__What you need to do__:
Go to the line below containing "Given: Open the Elements panel" and print exactly from there through the line containing "Task: Click the y-axis label 0", both included. Print nothing else.

[Saved data entries]
■ ■ ■ ■ ■

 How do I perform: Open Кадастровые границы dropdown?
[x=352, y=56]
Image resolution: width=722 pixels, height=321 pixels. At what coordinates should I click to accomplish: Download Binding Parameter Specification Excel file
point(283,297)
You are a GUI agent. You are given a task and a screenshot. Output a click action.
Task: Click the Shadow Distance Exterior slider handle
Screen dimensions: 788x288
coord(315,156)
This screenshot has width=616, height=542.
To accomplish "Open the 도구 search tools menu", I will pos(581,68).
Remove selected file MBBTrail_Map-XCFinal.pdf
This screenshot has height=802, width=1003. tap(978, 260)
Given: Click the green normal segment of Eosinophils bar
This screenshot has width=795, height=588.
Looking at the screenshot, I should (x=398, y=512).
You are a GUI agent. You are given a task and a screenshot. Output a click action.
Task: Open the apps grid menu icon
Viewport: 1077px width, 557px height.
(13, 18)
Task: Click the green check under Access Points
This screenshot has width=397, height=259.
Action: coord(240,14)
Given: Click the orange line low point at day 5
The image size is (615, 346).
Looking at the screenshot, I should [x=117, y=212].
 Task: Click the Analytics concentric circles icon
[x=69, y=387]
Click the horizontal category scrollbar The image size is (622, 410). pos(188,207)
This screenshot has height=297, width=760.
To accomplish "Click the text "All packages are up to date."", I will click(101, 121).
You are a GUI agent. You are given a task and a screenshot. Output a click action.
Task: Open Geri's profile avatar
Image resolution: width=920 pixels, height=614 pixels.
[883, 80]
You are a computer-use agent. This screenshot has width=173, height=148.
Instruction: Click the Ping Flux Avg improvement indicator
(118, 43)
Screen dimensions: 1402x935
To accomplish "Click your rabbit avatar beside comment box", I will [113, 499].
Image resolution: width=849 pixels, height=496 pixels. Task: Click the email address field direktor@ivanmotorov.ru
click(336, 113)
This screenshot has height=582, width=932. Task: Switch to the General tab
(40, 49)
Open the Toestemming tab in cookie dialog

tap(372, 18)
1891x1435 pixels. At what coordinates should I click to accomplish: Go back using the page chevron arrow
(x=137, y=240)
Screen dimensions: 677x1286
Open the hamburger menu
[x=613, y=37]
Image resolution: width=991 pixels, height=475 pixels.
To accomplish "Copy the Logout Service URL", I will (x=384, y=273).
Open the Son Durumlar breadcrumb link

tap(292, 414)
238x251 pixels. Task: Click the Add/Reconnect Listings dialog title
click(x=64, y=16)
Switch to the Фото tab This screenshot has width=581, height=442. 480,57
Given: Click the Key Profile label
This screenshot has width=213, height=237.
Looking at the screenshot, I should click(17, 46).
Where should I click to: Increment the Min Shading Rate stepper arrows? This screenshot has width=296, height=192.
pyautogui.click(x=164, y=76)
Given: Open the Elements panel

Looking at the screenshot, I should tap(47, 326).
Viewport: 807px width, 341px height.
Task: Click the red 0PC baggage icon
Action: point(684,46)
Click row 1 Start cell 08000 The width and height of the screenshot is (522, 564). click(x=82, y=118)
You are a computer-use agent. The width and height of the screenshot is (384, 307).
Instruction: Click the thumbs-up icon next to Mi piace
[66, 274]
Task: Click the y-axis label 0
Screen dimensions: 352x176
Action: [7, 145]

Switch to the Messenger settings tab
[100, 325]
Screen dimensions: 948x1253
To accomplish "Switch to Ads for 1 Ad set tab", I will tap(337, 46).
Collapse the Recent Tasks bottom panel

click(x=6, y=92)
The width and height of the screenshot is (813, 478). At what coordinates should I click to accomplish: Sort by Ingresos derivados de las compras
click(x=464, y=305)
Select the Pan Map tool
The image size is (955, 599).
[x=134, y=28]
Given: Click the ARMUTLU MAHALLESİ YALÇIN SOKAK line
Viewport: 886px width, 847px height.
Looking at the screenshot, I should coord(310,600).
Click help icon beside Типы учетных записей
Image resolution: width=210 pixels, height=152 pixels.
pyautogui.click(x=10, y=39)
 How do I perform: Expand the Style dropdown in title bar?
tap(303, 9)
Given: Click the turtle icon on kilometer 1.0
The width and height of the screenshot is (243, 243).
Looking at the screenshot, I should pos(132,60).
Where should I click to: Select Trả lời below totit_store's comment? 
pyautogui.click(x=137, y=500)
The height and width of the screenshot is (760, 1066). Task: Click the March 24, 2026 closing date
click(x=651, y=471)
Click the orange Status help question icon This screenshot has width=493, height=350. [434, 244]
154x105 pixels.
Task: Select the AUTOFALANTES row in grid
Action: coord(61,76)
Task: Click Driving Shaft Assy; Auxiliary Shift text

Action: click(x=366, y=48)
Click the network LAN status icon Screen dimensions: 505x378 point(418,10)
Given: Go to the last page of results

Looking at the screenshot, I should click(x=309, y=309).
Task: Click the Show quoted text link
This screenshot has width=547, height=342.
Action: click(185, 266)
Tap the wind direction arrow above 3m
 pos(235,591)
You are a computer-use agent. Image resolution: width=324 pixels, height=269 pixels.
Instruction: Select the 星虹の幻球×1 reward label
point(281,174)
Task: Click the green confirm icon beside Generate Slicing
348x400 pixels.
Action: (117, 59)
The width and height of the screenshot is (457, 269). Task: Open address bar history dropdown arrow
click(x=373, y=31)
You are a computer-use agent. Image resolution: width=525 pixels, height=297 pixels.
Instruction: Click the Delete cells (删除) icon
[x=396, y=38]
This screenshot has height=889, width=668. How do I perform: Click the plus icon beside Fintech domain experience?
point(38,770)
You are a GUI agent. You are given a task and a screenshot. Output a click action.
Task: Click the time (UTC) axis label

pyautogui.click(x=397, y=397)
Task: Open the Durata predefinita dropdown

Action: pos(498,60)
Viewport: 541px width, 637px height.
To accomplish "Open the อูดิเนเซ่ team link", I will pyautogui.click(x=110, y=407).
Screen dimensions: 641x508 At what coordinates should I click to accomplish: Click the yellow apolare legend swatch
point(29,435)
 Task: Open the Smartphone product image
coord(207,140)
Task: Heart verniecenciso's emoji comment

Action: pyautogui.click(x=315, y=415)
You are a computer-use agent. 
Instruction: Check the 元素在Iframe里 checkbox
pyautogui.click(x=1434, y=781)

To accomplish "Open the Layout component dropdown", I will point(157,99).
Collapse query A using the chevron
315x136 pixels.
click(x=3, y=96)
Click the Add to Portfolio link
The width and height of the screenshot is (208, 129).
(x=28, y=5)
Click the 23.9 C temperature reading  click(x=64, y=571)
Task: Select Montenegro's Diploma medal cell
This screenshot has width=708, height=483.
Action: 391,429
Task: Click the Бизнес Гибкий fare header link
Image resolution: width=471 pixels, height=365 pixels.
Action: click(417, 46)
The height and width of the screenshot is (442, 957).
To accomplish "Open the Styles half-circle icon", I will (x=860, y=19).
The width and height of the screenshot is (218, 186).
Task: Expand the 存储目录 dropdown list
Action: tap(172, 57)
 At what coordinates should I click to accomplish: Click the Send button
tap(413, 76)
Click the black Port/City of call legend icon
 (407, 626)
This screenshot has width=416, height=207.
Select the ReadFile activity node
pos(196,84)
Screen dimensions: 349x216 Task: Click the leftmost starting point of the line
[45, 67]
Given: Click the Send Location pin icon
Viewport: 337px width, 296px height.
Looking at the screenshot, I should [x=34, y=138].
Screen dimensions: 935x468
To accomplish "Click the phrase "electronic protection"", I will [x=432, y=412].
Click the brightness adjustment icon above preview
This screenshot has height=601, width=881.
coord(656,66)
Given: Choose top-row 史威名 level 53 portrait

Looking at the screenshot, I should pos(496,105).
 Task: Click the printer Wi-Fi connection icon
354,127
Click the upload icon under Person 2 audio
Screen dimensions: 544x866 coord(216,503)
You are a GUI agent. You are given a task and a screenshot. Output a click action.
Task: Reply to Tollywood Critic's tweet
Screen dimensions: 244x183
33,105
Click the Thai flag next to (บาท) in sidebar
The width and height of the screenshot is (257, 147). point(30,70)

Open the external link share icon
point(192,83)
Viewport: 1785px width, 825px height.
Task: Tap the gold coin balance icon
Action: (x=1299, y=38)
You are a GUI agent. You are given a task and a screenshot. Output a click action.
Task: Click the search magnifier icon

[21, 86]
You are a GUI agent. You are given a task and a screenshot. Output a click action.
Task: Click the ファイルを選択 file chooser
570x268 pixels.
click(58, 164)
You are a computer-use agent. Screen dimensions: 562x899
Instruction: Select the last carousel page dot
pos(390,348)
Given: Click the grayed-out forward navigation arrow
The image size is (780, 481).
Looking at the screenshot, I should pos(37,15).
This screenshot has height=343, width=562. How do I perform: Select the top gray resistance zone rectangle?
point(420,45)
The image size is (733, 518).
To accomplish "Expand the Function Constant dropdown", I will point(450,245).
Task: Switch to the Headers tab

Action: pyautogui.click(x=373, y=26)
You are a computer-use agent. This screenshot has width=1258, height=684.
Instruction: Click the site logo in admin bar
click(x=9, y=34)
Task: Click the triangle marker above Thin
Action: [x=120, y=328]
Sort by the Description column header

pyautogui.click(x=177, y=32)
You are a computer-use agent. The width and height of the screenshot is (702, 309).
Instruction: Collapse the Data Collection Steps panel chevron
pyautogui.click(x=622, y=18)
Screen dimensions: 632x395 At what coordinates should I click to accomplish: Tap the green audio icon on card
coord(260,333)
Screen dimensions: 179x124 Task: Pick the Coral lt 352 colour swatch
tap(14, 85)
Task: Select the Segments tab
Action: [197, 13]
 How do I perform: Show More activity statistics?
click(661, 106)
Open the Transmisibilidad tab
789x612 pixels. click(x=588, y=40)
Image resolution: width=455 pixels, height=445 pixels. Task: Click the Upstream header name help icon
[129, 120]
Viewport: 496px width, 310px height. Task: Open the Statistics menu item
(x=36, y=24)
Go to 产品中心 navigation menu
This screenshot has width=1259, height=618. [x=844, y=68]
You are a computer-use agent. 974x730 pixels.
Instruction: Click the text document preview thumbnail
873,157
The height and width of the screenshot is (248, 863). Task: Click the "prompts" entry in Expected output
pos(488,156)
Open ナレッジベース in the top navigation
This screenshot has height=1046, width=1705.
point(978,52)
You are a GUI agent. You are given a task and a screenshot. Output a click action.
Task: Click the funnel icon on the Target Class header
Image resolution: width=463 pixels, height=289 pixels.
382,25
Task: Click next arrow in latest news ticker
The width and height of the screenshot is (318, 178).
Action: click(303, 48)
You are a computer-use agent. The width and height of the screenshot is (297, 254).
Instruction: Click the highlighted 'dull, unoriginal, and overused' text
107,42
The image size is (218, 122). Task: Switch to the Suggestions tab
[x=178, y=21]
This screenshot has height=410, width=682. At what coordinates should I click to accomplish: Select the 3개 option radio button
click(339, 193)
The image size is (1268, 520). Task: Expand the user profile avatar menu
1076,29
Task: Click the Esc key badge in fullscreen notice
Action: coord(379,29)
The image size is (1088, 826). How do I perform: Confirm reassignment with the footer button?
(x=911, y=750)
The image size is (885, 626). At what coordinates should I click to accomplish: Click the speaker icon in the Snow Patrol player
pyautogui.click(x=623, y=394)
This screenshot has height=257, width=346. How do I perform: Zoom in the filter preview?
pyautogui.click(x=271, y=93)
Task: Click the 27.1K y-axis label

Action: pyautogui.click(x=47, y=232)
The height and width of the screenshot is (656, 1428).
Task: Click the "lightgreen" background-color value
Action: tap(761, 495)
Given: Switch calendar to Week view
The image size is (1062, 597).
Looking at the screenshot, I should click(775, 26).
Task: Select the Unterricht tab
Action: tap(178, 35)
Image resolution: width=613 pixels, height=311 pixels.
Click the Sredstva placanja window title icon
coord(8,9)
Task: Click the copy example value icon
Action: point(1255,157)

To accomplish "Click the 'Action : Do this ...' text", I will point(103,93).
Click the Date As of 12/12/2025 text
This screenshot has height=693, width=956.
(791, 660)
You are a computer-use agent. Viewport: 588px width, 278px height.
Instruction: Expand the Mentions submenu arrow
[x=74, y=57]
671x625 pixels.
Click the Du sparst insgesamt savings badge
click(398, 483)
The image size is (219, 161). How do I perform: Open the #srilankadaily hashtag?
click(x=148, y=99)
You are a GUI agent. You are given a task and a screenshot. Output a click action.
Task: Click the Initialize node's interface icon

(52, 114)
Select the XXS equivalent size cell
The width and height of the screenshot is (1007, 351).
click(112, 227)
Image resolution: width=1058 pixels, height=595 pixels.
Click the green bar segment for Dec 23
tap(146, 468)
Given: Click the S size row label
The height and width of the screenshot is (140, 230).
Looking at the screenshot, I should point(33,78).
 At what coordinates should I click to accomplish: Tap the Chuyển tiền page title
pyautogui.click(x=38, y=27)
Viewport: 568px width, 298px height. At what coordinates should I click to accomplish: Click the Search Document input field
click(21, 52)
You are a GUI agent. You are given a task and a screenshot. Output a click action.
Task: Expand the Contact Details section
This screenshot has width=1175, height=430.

■ ■ ■ ■ ■

__Task answer__:
Given: Open the Elements panel

Looking at the screenshot, I should tap(47, 326).
Viewport: 807px width, 341px height.
Task: Click the red 0PC baggage icon
Action: point(684,46)
Click row 1 Start cell 08000 The width and height of the screenshot is (522, 564). click(x=82, y=118)
You are a computer-use agent. The width and height of the screenshot is (384, 307).
Instruction: Click the thumbs-up icon next to Mi piace
[66, 274]
Task: Click the y-axis label 0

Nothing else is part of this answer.